While not precisely the same issue, the UCSF Senate has been trying to deal with related issues of faculty ending up in the wrong series as a result of similar problems (e.g., this report)
See also Warren Gold's astute comments on the topic:
As we discussed before, the problem with the medical school process of X, Y , and Z components is that it does lead to inequity, not equity. X is the base salary that applies throughout the department, e.g., medicine, of which I am a member. But the other components are negotiable with the Chair. And such negotiations lead to a situation in which new young hot shots, who had to be lured from other campuses may be earning as much or more than senior members of the division or department because it takes more money to secure the new hire, or prevent the older department member from being recruited elsewhere. When the process has been running for a few years, you end up with very different salaries within the same division or within the same department regardless of the actual professorial grade or step.

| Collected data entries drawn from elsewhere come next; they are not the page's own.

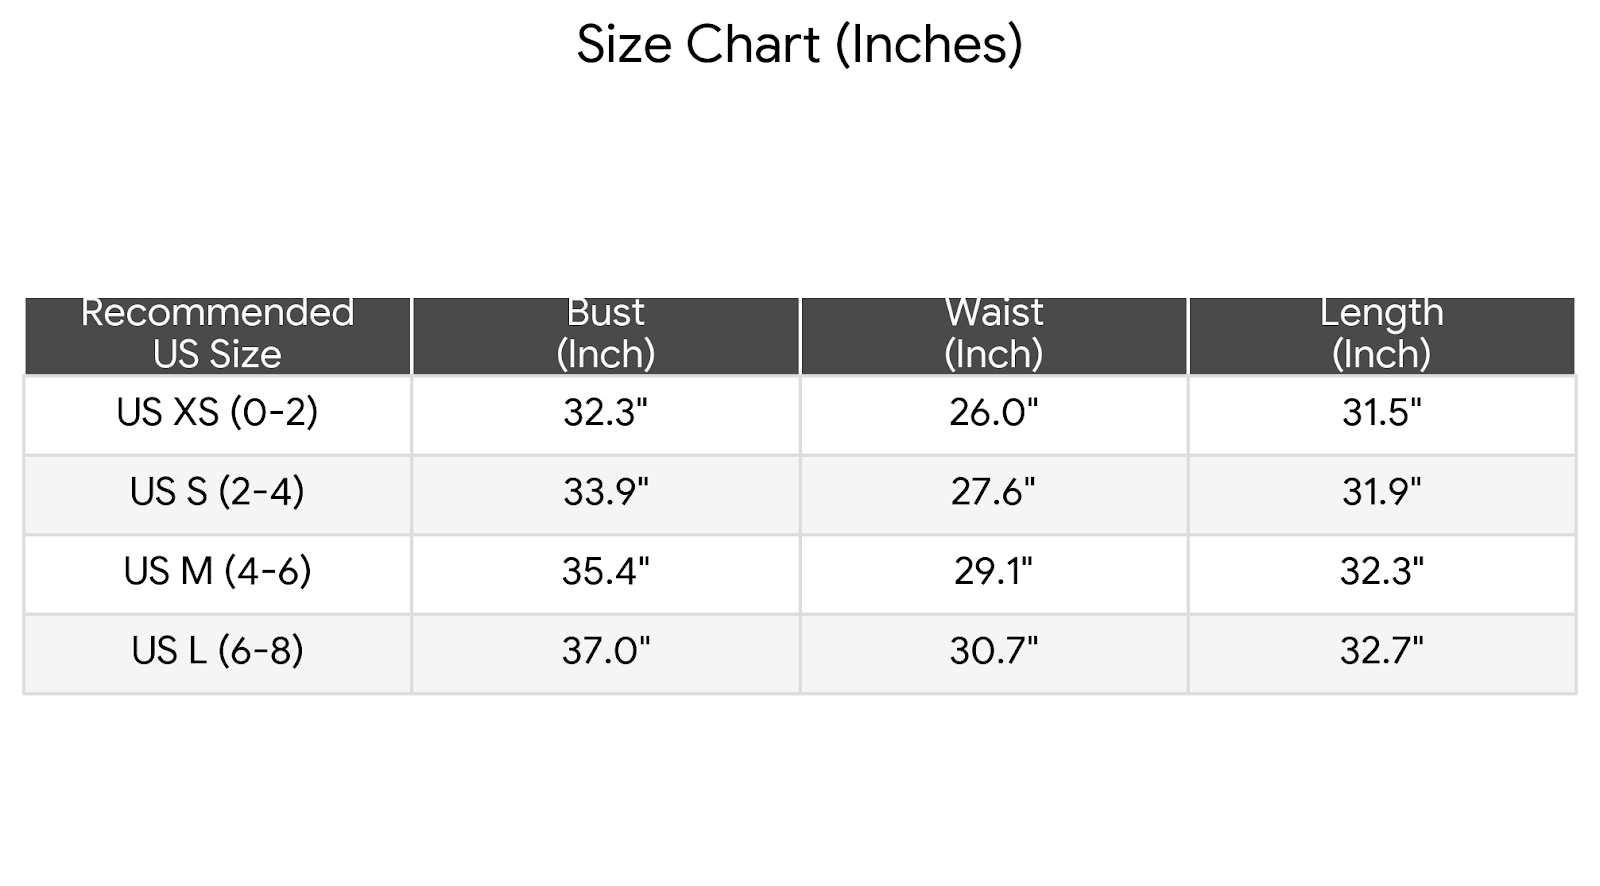Select the "US XS (0-2)" size cell
This screenshot has width=1600, height=886.
click(x=217, y=412)
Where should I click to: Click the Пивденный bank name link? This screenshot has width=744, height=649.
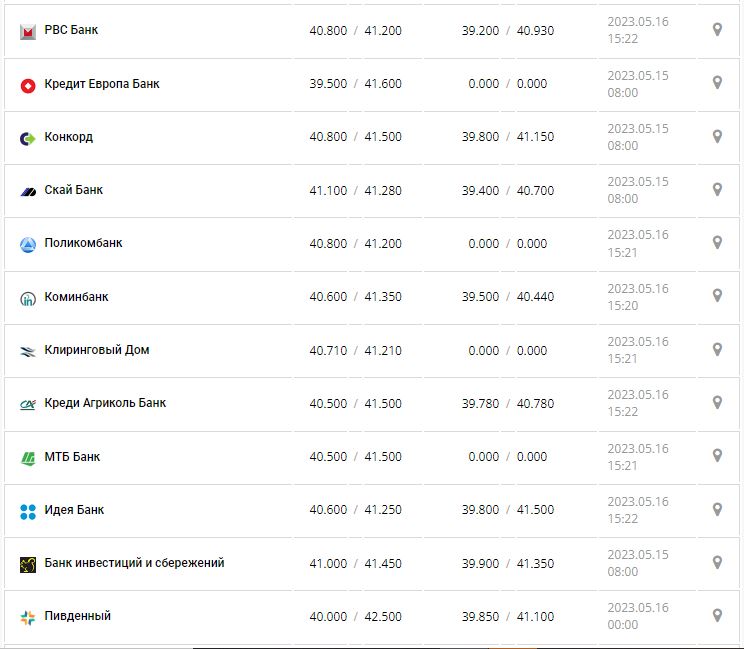(77, 616)
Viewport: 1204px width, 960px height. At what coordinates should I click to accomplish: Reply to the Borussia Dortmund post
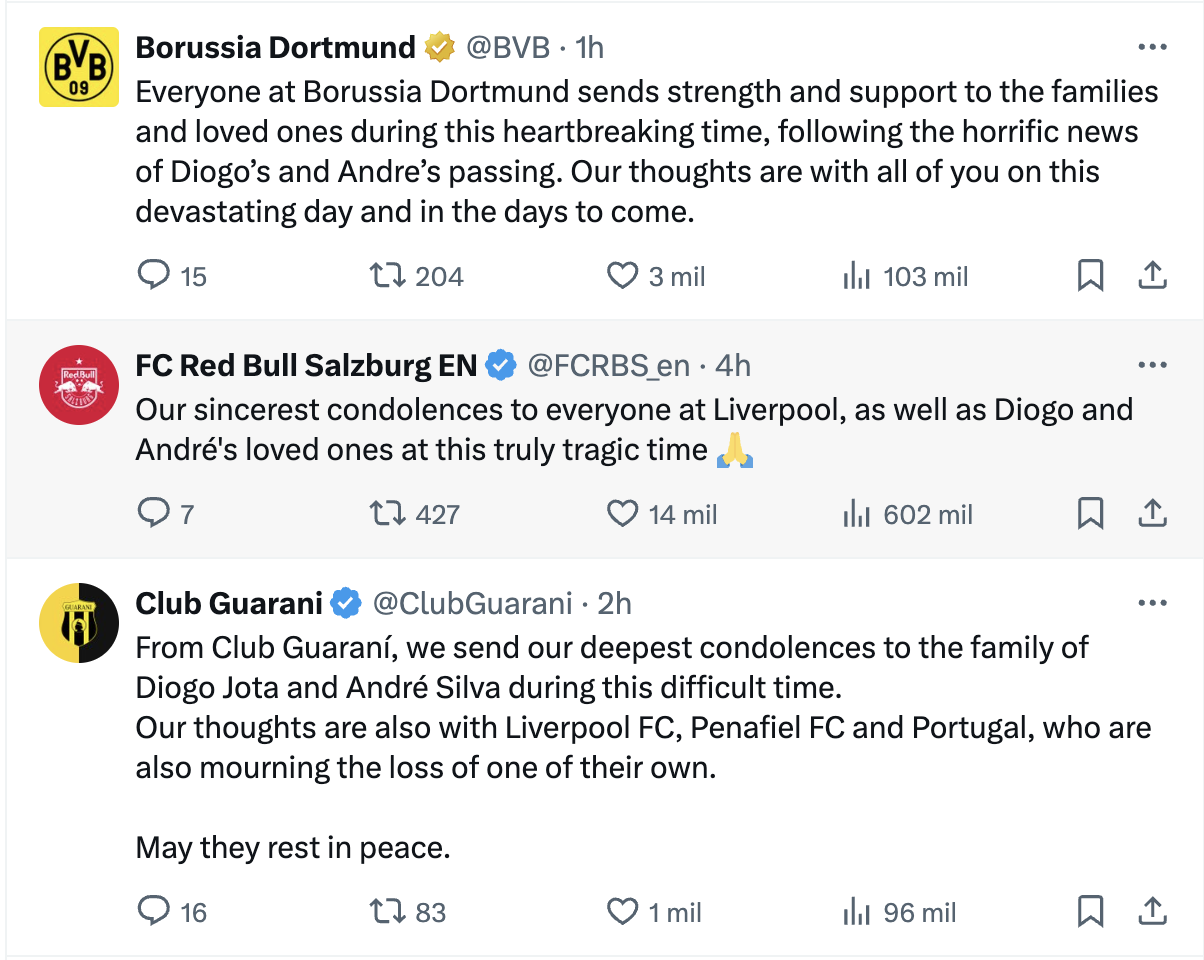coord(153,275)
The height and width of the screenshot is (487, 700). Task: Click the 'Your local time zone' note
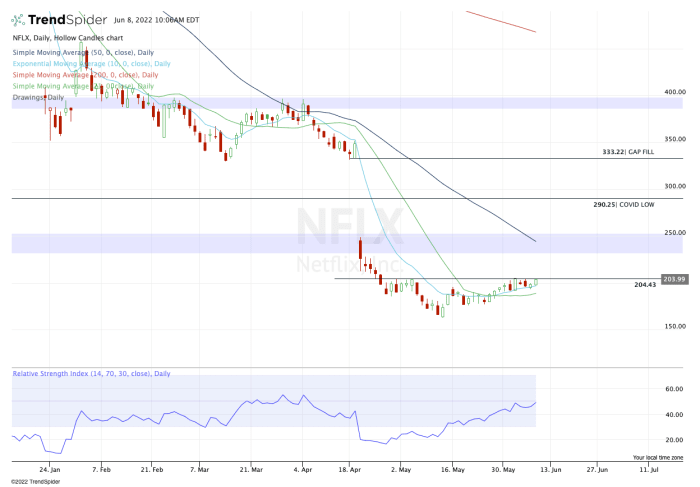658,457
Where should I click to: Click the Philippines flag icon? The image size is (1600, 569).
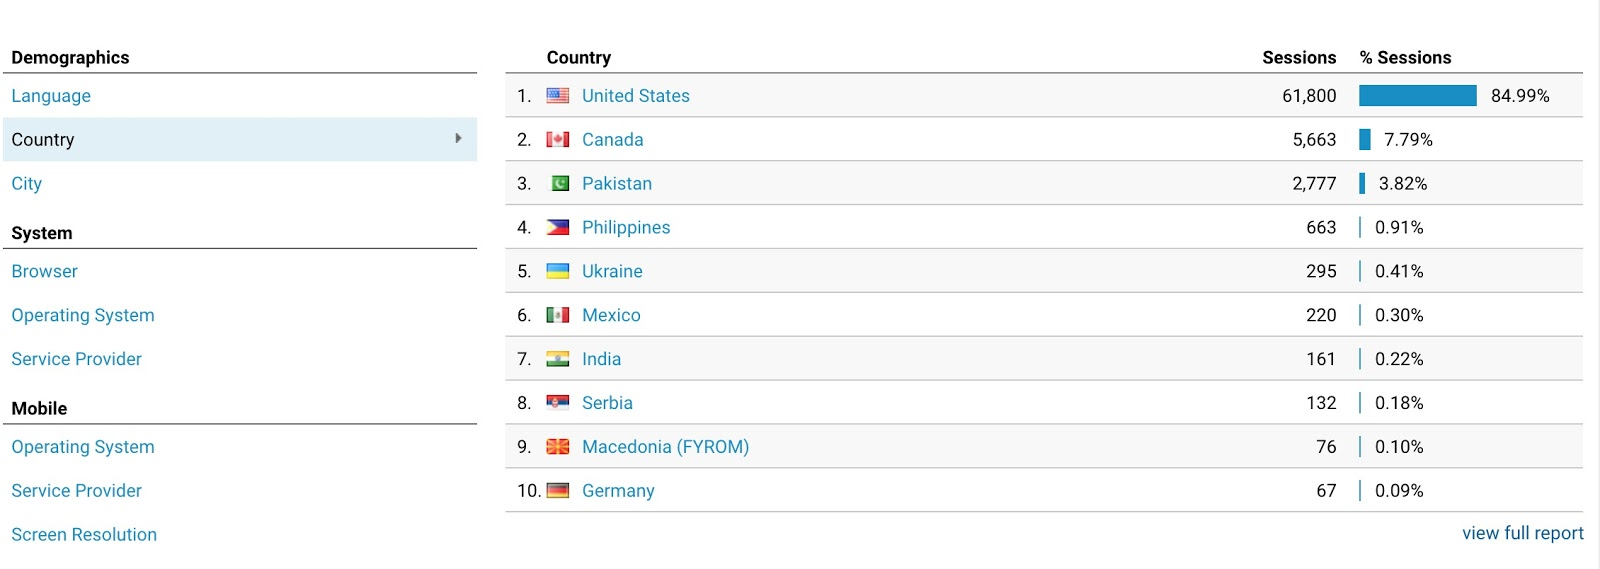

When you add in the fact that the majority of our faculty are not ladder rank, but may be in clinical, ladder or other series and their salaries may depend on clinical income and/or grants, the situation becomes even more complex and unequal
There has been an effort for last few years to try to return the salaries to some relation to the actual professorial rank, but I do not think it has been very successful so far.
I think this approach in the general campuses would be a disaster for all the reasons we have discussed including decreasing state support, increasing private support, and increasing inequity.